= Beginning of Section =

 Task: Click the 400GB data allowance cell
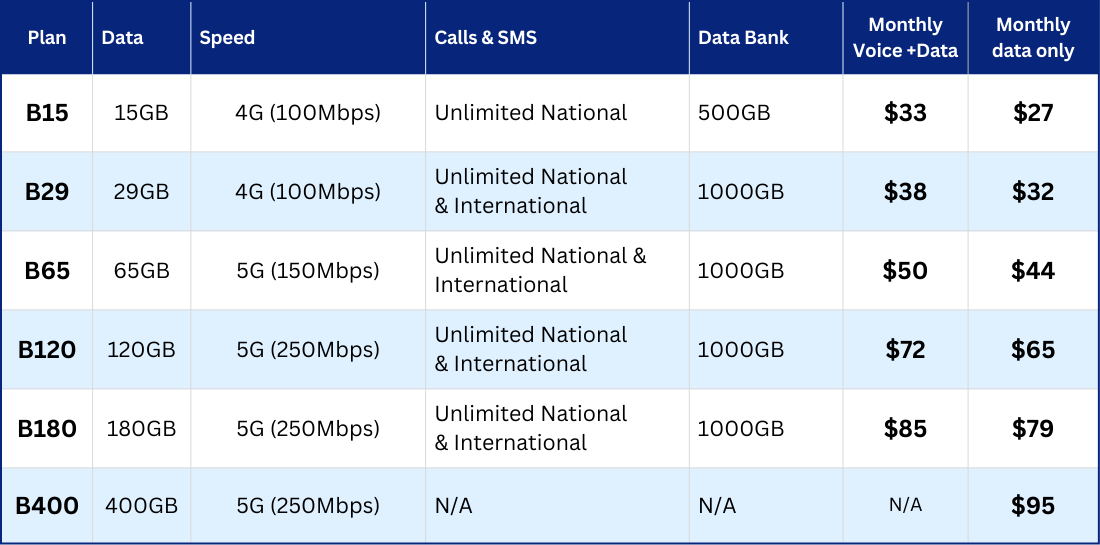pyautogui.click(x=141, y=506)
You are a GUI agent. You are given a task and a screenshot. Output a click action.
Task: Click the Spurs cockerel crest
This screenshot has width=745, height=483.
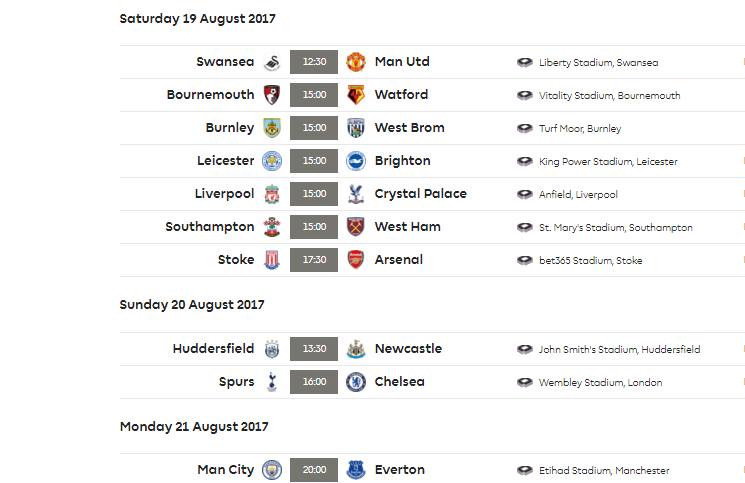(272, 382)
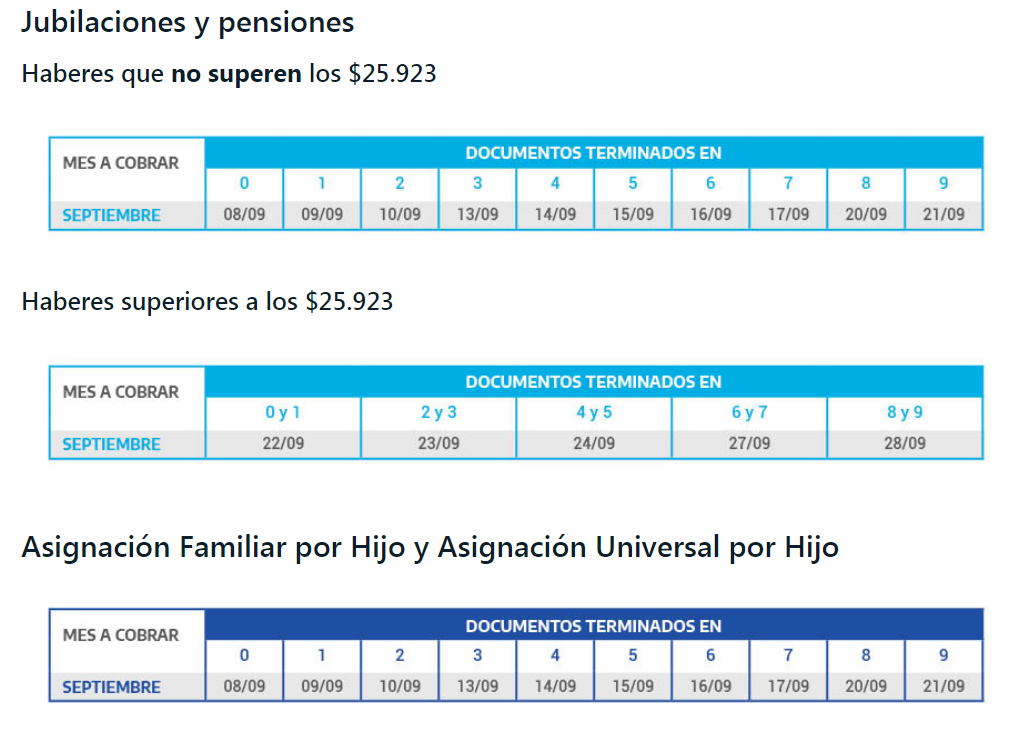Viewport: 1017px width, 743px height.
Task: Select the "Haberes superiores a los $25.923" subtitle
Action: click(x=207, y=301)
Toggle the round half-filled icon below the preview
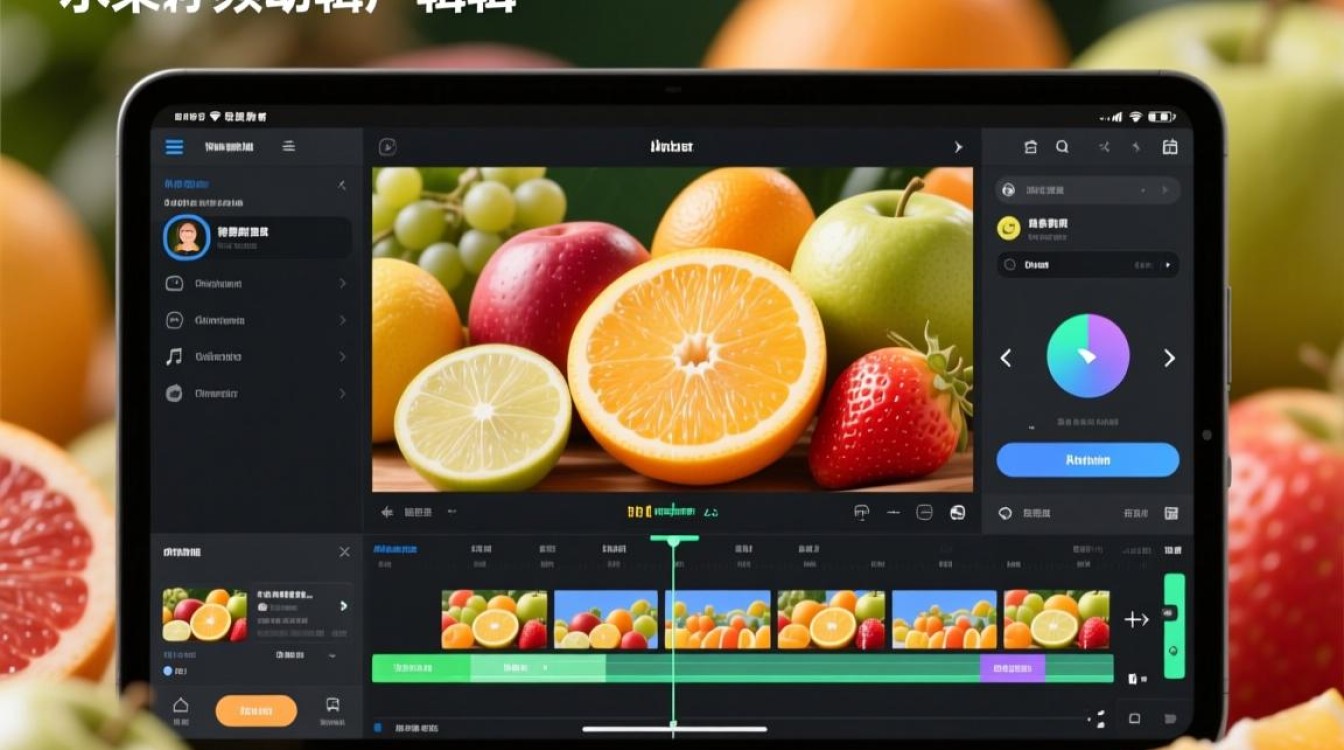This screenshot has width=1344, height=750. 957,512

= End of Section =

#### Work instructions
Your answer must be the lines from the one containing "This screenshot has width=745, height=483." through the last line of the records, copied exactly, with no pictures.

#### Problem solution
This screenshot has width=745, height=483.
(272, 382)
Viewport: 1017px width, 743px height.
Task: Select the "Haberes superiores a los $25.923" subtitle
Action: click(x=207, y=301)
Toggle the round half-filled icon below the preview
This screenshot has width=1344, height=750. 957,512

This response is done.